Without a ship to command, Jeremy finally seems ready to move home and settle down with the woman who has waited for him for so long. Jeremy believes God has spared him for a particular reason, but can't seem to find contentment among the friends and family he has always loved. Will Jeremy's reluctance to plan their wedding, and the delays he constantly produces finally force Patience to give up on her dreams?
In To Follow Her Heart, Rebecca DeMarino concludes her Southold Chronicles series based on her own ninth great-grandmother's story. DeMarino includes truly fascinating historical details and vividly portrays life in the New England of the 1660s. While intriguing, the novel does not stand well on its own. The relationships between the large cast of characters are well developed, but difficult to understand without having read the series' previous 2 novels.
Jeremy's reluctance to actually marry the woman he professes to have loved for years is truly aggravating, and the reader can't help but feel deeply for poor Patience. Unfortunately, DeMarino never sufficiently explains his reluctance-- at least in this novel-- which makes it difficult to root for Jeremy as a romantic lead. His status as a dashing and dreamy ship captain just couldn't quite make up for his infuriating inconstancy. This reader was ready for Patience to kick him to the curb and move on.
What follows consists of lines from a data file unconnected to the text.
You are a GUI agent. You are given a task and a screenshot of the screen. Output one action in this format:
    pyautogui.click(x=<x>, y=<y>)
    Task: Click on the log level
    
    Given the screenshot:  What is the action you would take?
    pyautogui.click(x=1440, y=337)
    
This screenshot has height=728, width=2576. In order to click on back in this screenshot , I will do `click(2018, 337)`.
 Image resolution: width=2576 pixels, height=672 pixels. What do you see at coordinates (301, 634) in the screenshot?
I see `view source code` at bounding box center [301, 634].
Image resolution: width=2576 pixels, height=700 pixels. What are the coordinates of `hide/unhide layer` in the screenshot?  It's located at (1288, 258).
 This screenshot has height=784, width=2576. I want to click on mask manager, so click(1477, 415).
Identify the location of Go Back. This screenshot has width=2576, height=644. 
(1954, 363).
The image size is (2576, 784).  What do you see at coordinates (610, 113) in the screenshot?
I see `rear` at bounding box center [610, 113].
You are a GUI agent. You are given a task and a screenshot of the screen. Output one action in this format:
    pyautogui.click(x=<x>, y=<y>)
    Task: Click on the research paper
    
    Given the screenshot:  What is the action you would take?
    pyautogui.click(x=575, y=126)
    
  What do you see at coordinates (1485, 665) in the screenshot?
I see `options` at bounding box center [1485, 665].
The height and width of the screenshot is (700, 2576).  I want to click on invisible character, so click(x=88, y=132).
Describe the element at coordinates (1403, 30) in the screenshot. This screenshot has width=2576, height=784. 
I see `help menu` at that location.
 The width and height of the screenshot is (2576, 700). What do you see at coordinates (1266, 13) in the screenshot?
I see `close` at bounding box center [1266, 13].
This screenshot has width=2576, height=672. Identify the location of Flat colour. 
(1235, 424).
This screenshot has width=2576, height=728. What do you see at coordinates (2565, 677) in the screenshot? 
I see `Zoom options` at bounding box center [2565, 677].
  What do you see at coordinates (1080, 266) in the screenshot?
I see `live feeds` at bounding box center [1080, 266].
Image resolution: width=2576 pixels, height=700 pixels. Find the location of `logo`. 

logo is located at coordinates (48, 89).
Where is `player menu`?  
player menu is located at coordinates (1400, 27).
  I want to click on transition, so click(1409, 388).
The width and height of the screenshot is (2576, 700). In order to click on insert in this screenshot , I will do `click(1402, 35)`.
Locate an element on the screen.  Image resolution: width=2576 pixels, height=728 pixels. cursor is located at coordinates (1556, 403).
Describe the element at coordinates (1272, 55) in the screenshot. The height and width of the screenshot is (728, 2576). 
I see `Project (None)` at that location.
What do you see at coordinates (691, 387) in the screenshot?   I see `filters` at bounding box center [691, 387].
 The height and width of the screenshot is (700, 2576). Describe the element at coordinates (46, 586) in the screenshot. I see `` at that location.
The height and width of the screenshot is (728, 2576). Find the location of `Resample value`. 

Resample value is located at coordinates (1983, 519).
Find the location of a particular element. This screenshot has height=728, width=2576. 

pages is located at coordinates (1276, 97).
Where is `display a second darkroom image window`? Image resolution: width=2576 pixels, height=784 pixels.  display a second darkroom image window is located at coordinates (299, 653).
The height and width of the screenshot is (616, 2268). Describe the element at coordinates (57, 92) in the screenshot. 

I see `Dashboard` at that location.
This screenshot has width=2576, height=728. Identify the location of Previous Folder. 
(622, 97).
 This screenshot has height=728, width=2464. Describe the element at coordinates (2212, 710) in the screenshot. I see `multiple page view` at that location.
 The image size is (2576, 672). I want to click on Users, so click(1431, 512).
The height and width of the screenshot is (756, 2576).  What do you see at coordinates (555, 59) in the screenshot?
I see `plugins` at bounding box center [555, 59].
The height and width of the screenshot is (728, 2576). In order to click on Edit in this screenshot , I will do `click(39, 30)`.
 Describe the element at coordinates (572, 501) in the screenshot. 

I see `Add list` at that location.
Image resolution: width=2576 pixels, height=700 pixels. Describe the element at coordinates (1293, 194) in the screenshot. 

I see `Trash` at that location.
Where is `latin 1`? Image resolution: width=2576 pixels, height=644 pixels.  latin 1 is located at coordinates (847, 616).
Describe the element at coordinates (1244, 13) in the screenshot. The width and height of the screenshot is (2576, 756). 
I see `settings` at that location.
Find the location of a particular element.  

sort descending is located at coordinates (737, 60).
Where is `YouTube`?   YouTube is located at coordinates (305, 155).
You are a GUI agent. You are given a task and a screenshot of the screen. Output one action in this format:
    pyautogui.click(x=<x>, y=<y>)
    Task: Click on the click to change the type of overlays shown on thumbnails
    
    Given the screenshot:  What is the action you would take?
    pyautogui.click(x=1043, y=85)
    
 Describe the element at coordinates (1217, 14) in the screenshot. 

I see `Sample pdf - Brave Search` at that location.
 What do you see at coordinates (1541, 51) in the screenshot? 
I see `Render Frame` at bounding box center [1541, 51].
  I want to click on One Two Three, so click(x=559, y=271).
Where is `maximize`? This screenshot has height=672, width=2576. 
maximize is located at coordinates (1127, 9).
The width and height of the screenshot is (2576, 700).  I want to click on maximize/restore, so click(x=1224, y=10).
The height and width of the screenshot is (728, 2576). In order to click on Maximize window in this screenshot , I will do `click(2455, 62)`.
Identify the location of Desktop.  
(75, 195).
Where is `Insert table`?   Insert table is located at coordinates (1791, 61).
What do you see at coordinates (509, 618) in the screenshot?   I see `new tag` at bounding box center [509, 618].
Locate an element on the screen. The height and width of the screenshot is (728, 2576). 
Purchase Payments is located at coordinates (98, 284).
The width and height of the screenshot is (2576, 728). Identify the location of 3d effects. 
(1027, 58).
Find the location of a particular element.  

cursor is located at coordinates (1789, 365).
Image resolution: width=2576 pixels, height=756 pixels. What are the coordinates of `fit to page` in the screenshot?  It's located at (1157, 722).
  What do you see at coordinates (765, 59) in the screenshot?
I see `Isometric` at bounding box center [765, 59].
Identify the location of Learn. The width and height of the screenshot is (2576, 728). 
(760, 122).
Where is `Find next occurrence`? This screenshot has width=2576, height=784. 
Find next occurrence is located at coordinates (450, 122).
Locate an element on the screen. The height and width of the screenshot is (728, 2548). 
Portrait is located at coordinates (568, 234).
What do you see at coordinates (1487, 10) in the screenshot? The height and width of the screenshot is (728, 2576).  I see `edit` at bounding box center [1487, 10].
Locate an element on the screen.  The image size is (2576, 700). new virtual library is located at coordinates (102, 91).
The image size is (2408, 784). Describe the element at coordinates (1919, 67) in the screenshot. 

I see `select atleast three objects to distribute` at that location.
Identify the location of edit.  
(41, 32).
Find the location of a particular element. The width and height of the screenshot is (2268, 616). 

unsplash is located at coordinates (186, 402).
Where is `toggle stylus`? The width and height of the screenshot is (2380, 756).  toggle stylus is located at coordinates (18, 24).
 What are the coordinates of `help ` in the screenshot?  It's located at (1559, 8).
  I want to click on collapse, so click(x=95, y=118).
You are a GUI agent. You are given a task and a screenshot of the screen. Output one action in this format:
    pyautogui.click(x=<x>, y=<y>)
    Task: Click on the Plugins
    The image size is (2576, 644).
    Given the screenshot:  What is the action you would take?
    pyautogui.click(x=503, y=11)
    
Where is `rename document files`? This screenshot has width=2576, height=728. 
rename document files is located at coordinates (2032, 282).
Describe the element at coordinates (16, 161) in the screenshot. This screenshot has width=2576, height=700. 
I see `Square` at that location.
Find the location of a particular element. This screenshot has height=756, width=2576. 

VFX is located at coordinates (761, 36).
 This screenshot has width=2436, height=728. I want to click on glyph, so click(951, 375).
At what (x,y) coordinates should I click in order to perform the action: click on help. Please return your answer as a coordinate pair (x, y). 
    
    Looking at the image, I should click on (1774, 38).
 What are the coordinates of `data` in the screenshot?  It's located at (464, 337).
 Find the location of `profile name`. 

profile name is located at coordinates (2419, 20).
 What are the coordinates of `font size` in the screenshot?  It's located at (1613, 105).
That said, the story of Jeremy's brother Barnabas and his wife Mary is beautiful and compelling. As the subjects of A Place in His Heart, they surely make for a much more satisfying story. Additionally, perhaps knowing more about Jeremy's history would help explain his otherwise frustrating behavior. The conclusion, then, is that the Southold Chronicles is most likely only worth reading as a set.
I received this book for free from the publisher in exchange for an honest review.